Two weeks ago, my youngest son graduated from high school. Is the point of the ceremony to have the wise elders witness as adolescents take their first steps into adulthood? If so, let me disclose that one of the elders arrived having chosen not to wear sunscreen. The school held an outdoor baccalaureate mass on graduation afternoon, in the full June sun, and for the next several days my pink face and painful hairline served as evidence that age and wisdom are not the same.

The sunscreen was not the only thing I had failed to prepare for. When you parent an infant or toddler, “last” milestones slip by mostly invisible and unnoticed: the last changed diaper, the last time you pick your child up.

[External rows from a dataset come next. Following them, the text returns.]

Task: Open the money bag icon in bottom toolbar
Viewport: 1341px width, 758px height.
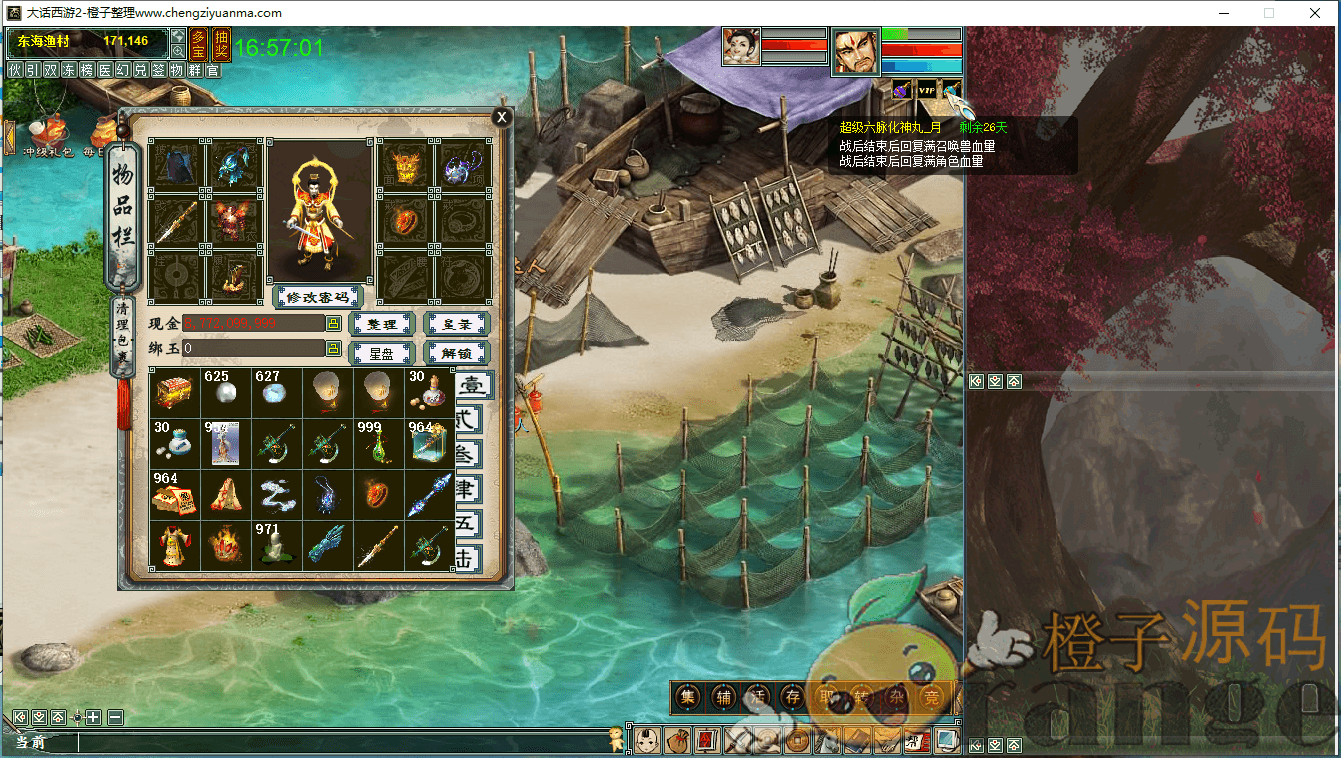Action: tap(676, 741)
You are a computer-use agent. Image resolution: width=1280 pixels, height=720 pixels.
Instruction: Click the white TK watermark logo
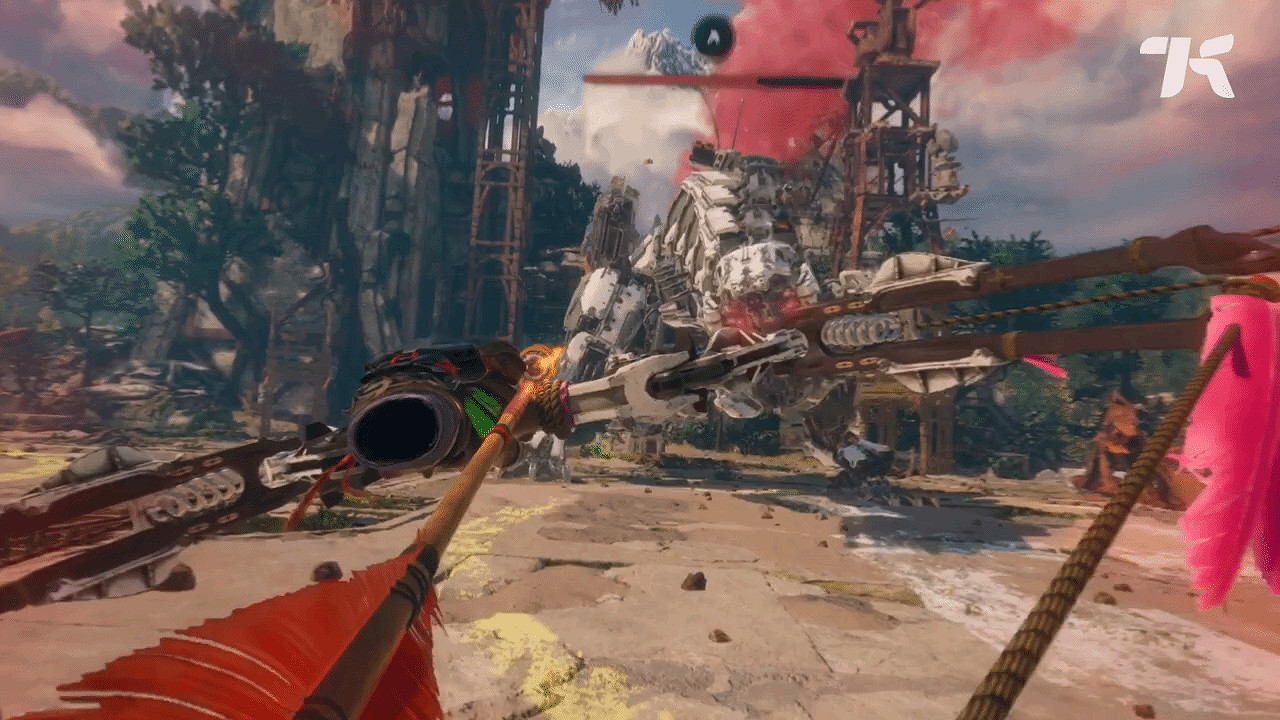(1186, 66)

Nobody puts those on the calendar. Senior year is different. Senior year announces every ending in advance, then gives you months to be weird about it. The last curriculum night, the last football game, the last time I got to watch him play any organized sport — and then finally, on graduation afternoon, the last time we set foot on the high school campus. As I sat watching all the kids in their green robes and silly hats, slowly broiling in the June sun, I kept looking at the walls protectively surrounding us in the quad and thinking, “This is it. After six years,1Our youngest son is not a Steve Holt; he graduated in four years. But his high school years overlapped with his older brother, so as a family, we’ve been involved with the school for six. when we leave today, we’re not coming back.” That hit me harder than I expected.

After all of this buildup, the graduation ceremony itself was an anticlimax. Granted, the school put on a well-rehearsed program in a beautiful venue downtown. But after eighteen years of parenting, thirteen years of schooling, months of realizing we’d done some routine activity for the last time… it all culminated in ten seconds of watching my son walk across the stage to accept… an empty diploma holder. For some reason, they mail the actual diplomas later. Maybe to make sure each student actually met the graduation requirements?

Our son accepts an empty diploma holder on stage at graduation
Our son accepts an empty diploma holder.

If the graduation ceremony was anticlimactic, the immediate aftermath was somehow even worse. As we filed out of the orchestra seating at McCaw Hall to try to find our son in the lobby, I’d foolishly hoped for a meaningful opportunity to pass wisdom from one generation to the next. Instead, what awaited us in the lobby was an insane crowd, extremely bad lighting for photo opportunities, and a young adult impatient to leave his parents and grandparents behind so he could join his friends for the school-sponsored all-night party. Before I knew it, we were left alone.

We talk about graduation as a rite of passage for the child. It’s a rite of passage for parents, too. True, you never stop being a parent, but the nature of the job changes. Our job now is to show up, cheer from the audience, and take the badly lit photos. We offer wisdom when asked, if we have it — but I don’t know when they’ll start asking again! Then we watch as they walk away toward their friends, hopefully on their way to something good… and resist the urge to shout one last reminder about sunscreen.